INSTRUCTIONS FOR THE TASK
Every entry in the listing below is to be output unchanged.

INPUT RECORDS
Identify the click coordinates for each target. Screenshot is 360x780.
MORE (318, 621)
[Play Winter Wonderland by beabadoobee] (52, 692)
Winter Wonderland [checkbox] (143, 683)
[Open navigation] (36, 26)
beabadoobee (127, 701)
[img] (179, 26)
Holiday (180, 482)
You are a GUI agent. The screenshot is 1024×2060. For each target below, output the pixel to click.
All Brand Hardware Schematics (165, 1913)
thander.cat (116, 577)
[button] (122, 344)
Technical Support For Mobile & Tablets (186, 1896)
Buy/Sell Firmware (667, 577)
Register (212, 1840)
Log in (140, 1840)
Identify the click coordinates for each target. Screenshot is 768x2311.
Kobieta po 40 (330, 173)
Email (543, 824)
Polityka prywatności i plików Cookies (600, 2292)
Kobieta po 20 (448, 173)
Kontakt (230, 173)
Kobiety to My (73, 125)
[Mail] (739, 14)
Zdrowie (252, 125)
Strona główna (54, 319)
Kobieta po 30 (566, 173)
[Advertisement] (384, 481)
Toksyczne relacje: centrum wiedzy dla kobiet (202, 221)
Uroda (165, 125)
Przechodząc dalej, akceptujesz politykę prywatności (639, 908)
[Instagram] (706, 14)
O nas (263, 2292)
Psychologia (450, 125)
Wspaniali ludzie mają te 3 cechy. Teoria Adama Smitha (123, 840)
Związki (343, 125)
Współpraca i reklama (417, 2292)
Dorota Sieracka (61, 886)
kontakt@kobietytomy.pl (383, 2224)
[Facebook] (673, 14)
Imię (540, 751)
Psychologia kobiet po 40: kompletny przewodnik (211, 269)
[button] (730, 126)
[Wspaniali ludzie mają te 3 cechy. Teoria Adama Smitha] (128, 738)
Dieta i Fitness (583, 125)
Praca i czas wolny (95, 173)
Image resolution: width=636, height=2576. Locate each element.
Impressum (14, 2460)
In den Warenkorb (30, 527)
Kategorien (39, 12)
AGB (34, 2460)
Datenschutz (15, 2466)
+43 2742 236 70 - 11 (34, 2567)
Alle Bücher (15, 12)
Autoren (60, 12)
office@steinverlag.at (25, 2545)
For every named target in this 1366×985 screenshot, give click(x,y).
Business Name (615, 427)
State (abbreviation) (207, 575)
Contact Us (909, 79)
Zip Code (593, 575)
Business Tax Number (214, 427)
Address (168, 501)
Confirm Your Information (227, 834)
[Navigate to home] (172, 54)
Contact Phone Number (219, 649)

RESPONSE BOX
Identify the click coordinates for each target. Screenshot is 360x780.
MORE (318, 621)
[Play Winter Wonderland by beabadoobee] (52, 692)
Winter Wonderland [checkbox] (143, 683)
[Open navigation] (36, 26)
beabadoobee (127, 701)
[img] (179, 26)
Holiday (180, 482)
You are a GUI agent. The screenshot is 1024×2060. For each target below, output the pixel to click.
All Brand Hardware Schematics (165, 1913)
thander.cat (116, 577)
[button] (122, 344)
Technical Support For Mobile & Tablets (186, 1896)
Buy/Sell Firmware (667, 577)
Register (212, 1840)
Log in (140, 1840)
Identify the click coordinates for each target. Screenshot is 768x2311.
Kobieta po 40 (330, 173)
Email (543, 824)
Polityka prywatności i plików Cookies (600, 2292)
Kobieta po 20 (448, 173)
Kontakt (230, 173)
Kobiety to My (73, 125)
[Mail] (739, 14)
Zdrowie (252, 125)
Strona główna (54, 319)
Kobieta po 30 (566, 173)
[Advertisement] (384, 481)
Toksyczne relacje: centrum wiedzy dla kobiet (202, 221)
Uroda (165, 125)
Przechodząc dalej, akceptujesz politykę prywatności (639, 908)
[Instagram] (706, 14)
O nas (263, 2292)
Psychologia (450, 125)
Wspaniali ludzie mają te 3 cechy. Teoria Adama Smitha (123, 840)
Związki (343, 125)
Współpraca i reklama (417, 2292)
Dorota Sieracka (61, 886)
kontakt@kobietytomy.pl (383, 2224)
[Facebook] (673, 14)
Imię (540, 751)
Psychologia kobiet po 40: kompletny przewodnik (211, 269)
[button] (730, 126)
[Wspaniali ludzie mają te 3 cechy. Teoria Adama Smitha] (128, 738)
Dieta i Fitness (583, 125)
Praca i czas wolny (95, 173)
Image resolution: width=636, height=2576. Locate each element.
Impressum (14, 2460)
In den Warenkorb (30, 527)
Kategorien (39, 12)
AGB (34, 2460)
Datenschutz (15, 2466)
+43 2742 236 70 - 11 (34, 2567)
Alle Bücher (15, 12)
Autoren (60, 12)
office@steinverlag.at (25, 2545)
For every named target in this 1366×985 screenshot, give click(x,y).
Business Name (615, 427)
State (abbreviation) (207, 575)
Contact Us (909, 79)
Zip Code (593, 575)
Business Tax Number (214, 427)
Address (168, 501)
Confirm Your Information (227, 834)
[Navigate to home] (172, 54)
Contact Phone Number (219, 649)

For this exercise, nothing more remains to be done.